高校二年のわたしは白馬さんのことがすきだったのかもしれない。



◇◇



 わたしが記憶を失った事件というのは米花サンプラザホテルという建物の十五階、それもトイレで起きたらしかった。トイレなんかで一体何がと思わず聞いたけれどそれにはお母さんたちは答えてくれず、下手くそにお茶を濁された。青子さんに聞きたかったけれど彼女は学校に行っているし、メールで聞く内容とは違う気がするし、自分から電話をかけるには立場が微妙すぎた。だから白馬さんに聞こうと思って今日会うのを心待ちにしていたのだけれど、現地集合したらしたで彼はどうも深く何かを考え込んでいるようで話しかけづらかった。

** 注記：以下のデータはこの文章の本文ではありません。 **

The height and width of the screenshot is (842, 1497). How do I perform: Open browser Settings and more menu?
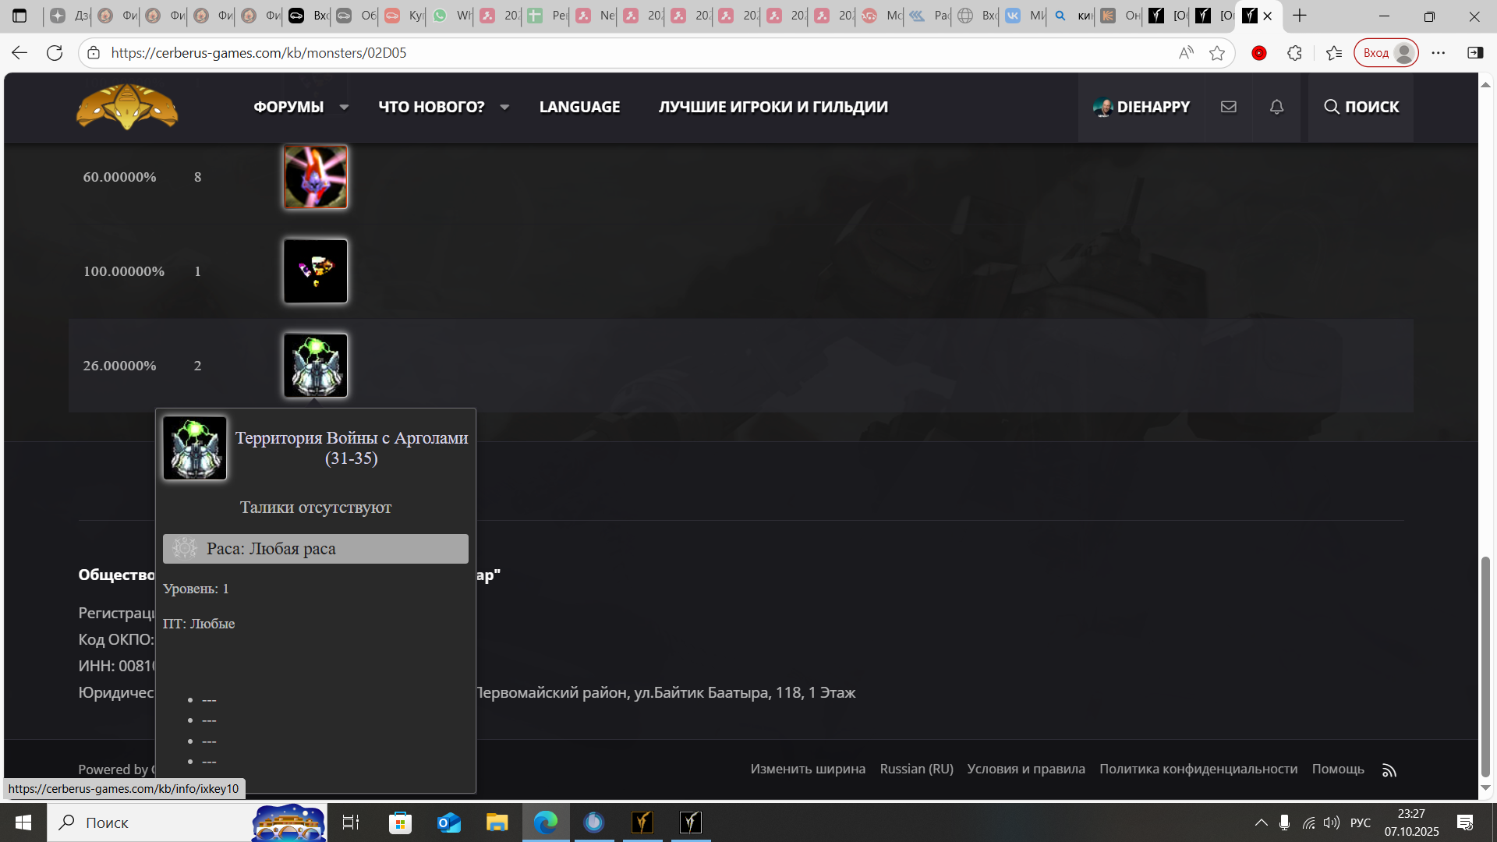(1438, 53)

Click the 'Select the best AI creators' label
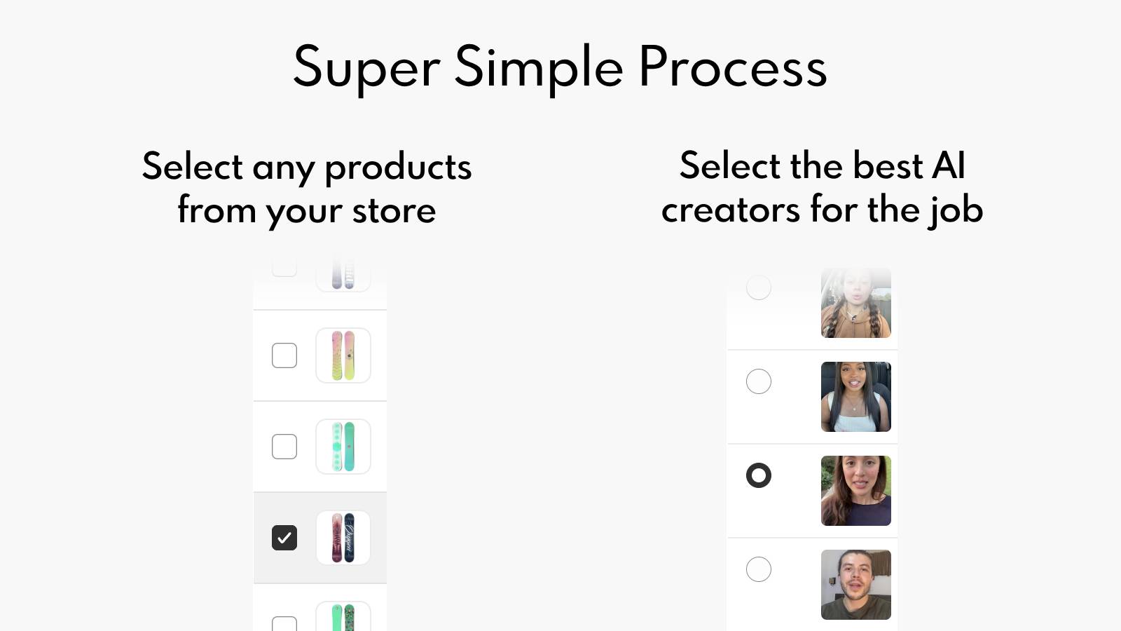coord(823,188)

 でも考えてるのは多分わたしが知りたい事件のことだろうから聞いた方がよかった、と思ったのは十五階に着いたあとだった。エレベーターを降りた正面、受付の脇に伸びるその通路の入り口には立ち入り禁止の黄色いテープが貼られていた。それを見た瞬間、全身がぞわりと粟立つのを覚えた。


「……」
さん?……大丈夫ですか?!」


 冷や汗をかく。指先が冷たい。気持ち悪い。
 心配そうにわたしの顔を覗き込む白馬くんを目だけで見上げ、それから、ぎゅっと作り笑いをした。


「冷房効き過ぎてお腹痛くなっちゃいました。トイ……下のお手洗い行ってきます」


 階段はすぐ近くにあった。誰の返事も聞かずに駆け出しタンタンと降りていく。十四階も上と同じ作りだったからトイレの位置はすぐにわかったけれど、同じ作りだからこそ冷や汗は止まらず、でも駆け込まずにはいられなかった。無人のトイレの一番手前の個室に入り、ドアも閉めずに洋式の便座に手をつく。


「……お゛えっ…」


 胃からせり上がってきたものを吐き出す。一緒に涙も出てきた。気持ち悪い。気持ち悪い気持ち悪い。吐瀉物を見ていたくなくてすぐに水を流すがその間にまた吐いてしまう。変な物を食べたからじゃない。なんでかわからないけれど気持ち悪いのだ。ぼろぼろと生理的な涙が零れる。


(な、なにか、なにかを…)


 チカチカ光っているのは眼前なのか頭の中なのかわからなかった。けれどわたしは確かに、何かを思い出せそうだった。でもそれを拒絶している。

 身体が拒否反応を示すくらいの何かがあったんだということだけはわかった。しばらく荒い呼吸を繰り返したあと、汚いけれど床にペタンと座り込んでしまう。頭がぼんやりとする。体調を崩しそうだ。


「はあ……」


 天井を見上げるけれど、やっぱり思い出せない。ただ漠然と、何かがあったことだけはわかった。誰かがそばにいたような気もする。
何かわたし、すごく大事なことを忘れてるんだ。わからないけど、わたし、もしかして、


 誰かに大変なことした?


 こんなことしてる場合じゃない。のん気に過ごしてちゃだめだ。思い出さないと。わたしの二年間のこと、事件のこと、思い出さなきゃ。
 でもどうやって?あの事件現場に行く、無理だ。あそこには近付きたくない。無理だ。でも早く思い出さないと。

 口をゆすいで手と顔を洗ってトイレを出れば、外で待ってくれていた刑事さんには何もバレなかった。「お腹痛いの治りました?」「はい、すみません」そう言って階段を登る。なんとなく心配されたくなかった。